Diagonals indeed seem attractive in this context, but if each new one would depend on the previous one (which propagates information from previous ones too, such as longer {col,row}spans), what are the advantages over row-by-row or column-by-column definition?

@mb21
Copy link

mb21 commented Dec 1, 2018

Definitely looks interesting... maybe you can fill in the main function with some example tables that are printed? For example, how are row- and col-spans handled? And what about jgm/pandoc#1024 (comment) ?

@dbaynard
Copy link
Author

dbaynard commented Dec 4, 2018

Thanks for feedback so far. I've searched for anything published on this, but I haven't yet found anything. As I mentioned on the issue, I hope the process of implementing this will help, whether or not this implementation itself does.

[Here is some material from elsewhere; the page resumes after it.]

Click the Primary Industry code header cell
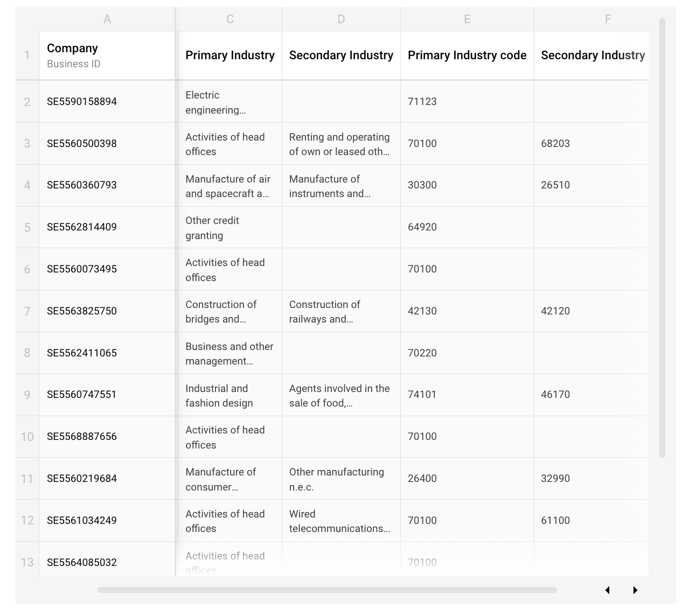 [467, 55]
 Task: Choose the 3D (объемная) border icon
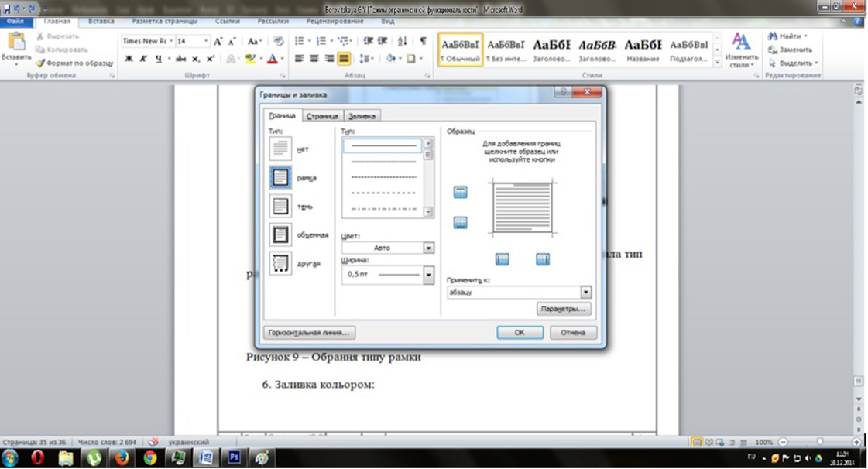click(x=279, y=235)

Diagonals indeed seem attractive in this context, but if each new one would depend on the previous one (which propagates information from previous ones too, such as longer {col,row}spans), what are the advantages over row-by-row or column-by-column definition?

For a diagonalized table, all valid tables (no matter their size) have the same type (the Table a synonym). The row-by-row examples I've seen relying on type indexes have different types for different size tables. I'm not yet able to actually produce a diagonalized table yet from an existing list, though (I may try with [] rather than List n for the elements of the T, first).

maybe you can fill in the main function with some example tables that are printed?

OK — there are a number of examples in the issue, though it would be very helpful to have a list of test cases.

For example, how are row- and col-spans handled?

I'm not quite sure about this, though there are positions within the resulting data structures that uniquely correspond to new rows/columns (e.g. :+: introduces a new column and a new row, :-: introduces a new column, and :|: a new row.

And what about jgm/pandoc#1024 (comment)?

a b b    letters are repeated to represent
a c d    cells spanning multiple rows or columns
e e d

So this would be something along the lines of

Nil :+:
  A :- Nil :+:
    a :- B :- Nil :+:
      E :- C :- b :- Nil :::
    e :- D :- Nil :::
  d :- Nil :::
End

The upper case letters indicate the first time in the data structure traversal that a cell is encountered.

I'm not yet sure what to do about the lower case points. One thought would be a data type for Cell that permits an empty spot or a direction.

An empty spot would be useful in actual tables — often a top corner may be empty (no border, even, e.g. the top left and bottom right cells of https://thediagram.com/4_2/table_a.html where there are borders which are often skipped) — and the length indexed Cell types might include 0 anyway.

Constructing the AST, it would be possible to indicate where a cell that would be in that position is merged with one in one of the preceding positions. The * positions allow for simple rectangular cells, the # for more complicated shapes.

- - - - -
- - * -
- * x
- #
-

When traversing the table we'd need to know the span size of a cell we encounter. Ideally, this should be based on the structure of the table. Perhaps there's a way to track the excess number of spots in the grid that a cell spanning multiple rows or columns needs, and then ensure through types (in a similar way to the T type) that there are always that number available.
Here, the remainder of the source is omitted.